L’epoca è quella che è e non tollera divagazioni e voli pindarici. C’è bisogno di far funzionare le pulegge e i cilindri di un’economia inceppata, mica i neuroni e il linguaggio di soggetti pensanti. Là fuori c’è la fila di investitori stranieri in attesa che ci diamo una smossa a far ripartire il treno ottocentesco della giustizia. Così, dare una limatura alle produzioni intellettuali di una classe media inutile e infingarda (che ha da sparire, prima o poi, come quella delle toghe) pare un’idea geniale. E l’autogoverno delle lingue e dei pensieri, la censura coatta mica viene dall’esterno. Sono le stesse istituzioni rappresentative della giustizia ad imporsela. Mai sottovalutare la pressione e l’attitudine alla moral suasion dei grandi capitali privati. Si mangiano uno Stato a colazione, coi tre poteri compresi, figurati che gli costa dare un’aggiustata alla giustizia. Ma forse non è neanche questo il punto. Il punto vero è l’inarrestabile deriva cui siamo condannati come classe (i cosiddetti legali) espressione di un popolo (i cosiddetti cittadini). La deriva è linguistica e cerebrale. Ci stiamo impoverendo, per legge e per autolesionismo, persino della più preziosa risorsa della tradizione nazionale: la lingua. E lo facciamo riducendo a riserve indiane (meticolosamente millimetrate) gli spazi a disposizione per elaborare ed esprimere i concetti e le idee. Il protocollo del CNF non spaventa perché è in sé sbagliato (in fondo, ha le sue buone intenzioni), ma perché non è il punto di arrivo, ma il punto di partenza di un processo. Obbligare un avvocato, oggi, a contenere le difese in trenta pagine (pena la condanna alle spese legali del suo cliente) significa porre le basi perché quelle pagine diventino venti, in attesa che qualche solerte funzionario le riduca a quindici e poi a dieci.

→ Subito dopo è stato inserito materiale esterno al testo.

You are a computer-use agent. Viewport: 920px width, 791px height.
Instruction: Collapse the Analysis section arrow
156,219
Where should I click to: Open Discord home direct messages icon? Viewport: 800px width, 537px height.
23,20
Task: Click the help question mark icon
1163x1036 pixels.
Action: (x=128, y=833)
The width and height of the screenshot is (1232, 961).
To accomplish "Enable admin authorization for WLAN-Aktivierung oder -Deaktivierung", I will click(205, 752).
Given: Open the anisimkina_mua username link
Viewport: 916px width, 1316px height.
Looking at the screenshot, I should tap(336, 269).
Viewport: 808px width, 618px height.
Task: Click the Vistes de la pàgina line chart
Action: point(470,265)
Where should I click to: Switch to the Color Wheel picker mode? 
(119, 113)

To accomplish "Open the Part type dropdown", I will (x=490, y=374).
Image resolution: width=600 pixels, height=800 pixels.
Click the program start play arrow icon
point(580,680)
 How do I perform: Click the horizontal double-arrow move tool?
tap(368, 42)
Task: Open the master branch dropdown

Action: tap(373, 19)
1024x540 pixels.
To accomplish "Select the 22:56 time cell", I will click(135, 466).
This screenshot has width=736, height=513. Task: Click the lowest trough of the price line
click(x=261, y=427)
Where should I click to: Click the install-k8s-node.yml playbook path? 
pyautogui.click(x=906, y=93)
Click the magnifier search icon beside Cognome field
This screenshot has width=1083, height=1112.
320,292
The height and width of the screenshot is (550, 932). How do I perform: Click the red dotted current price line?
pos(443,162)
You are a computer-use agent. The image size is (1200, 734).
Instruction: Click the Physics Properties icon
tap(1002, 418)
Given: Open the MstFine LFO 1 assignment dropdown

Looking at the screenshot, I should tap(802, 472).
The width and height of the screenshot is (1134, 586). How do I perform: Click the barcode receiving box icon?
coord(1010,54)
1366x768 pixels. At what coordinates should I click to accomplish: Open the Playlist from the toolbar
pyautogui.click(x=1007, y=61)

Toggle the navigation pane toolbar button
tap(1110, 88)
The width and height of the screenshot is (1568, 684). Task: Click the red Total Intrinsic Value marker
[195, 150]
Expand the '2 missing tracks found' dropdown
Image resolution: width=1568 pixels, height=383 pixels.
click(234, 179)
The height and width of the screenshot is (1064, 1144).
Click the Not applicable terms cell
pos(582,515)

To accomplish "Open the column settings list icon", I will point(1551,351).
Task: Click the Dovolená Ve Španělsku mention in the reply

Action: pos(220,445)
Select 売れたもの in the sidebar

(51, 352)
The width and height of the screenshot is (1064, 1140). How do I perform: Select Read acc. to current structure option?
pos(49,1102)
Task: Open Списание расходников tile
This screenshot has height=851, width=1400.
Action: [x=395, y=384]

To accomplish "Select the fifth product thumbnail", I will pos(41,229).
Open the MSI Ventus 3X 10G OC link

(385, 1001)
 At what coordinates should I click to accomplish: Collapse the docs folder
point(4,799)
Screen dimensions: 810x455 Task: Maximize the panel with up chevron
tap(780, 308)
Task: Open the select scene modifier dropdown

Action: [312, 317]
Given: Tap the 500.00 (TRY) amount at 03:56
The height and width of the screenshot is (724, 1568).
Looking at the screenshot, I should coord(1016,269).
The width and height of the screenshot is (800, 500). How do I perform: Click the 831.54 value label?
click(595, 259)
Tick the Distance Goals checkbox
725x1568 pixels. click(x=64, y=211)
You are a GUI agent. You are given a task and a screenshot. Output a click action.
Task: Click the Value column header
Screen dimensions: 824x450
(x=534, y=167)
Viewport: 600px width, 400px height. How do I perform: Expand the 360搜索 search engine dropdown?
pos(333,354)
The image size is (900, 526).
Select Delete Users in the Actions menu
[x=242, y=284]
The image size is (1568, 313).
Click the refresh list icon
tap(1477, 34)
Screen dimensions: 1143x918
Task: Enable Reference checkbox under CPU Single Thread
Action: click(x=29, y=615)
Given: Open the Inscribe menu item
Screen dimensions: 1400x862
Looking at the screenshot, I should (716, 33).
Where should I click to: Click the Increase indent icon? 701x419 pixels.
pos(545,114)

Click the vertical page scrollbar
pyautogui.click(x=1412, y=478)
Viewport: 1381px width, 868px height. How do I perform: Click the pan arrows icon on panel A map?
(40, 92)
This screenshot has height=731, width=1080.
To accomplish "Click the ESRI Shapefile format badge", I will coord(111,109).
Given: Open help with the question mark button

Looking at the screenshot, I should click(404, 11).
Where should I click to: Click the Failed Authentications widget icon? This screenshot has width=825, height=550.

Fino ad approdare al questionario precompilato: l’atto giudiziario come il modulo di constatazione amichevole di un incidente. Ma la classe forense non coglierà questo pericolo perché, in buona fede, è concentrata sull’apparente obiettivo di corto respiro proprio della riforma (velocizzare e semplificare il sistema giudiziario) e non su quello reale e di lungo respiro dell’epoca storica: il depotenziamento, l’immiserimento e, infine, la neutralizzazione del linguaggio. La neo-lingua, profetizzava Orwell, avrà pochissimi termini. Con meno parole la Matrice guadagna capacità ed efficienza nel fare, gli ingranaggi perdono capacità ed efficienza nel pensare. E se protesti ti dicono di adeguarti. E di non pensarci più.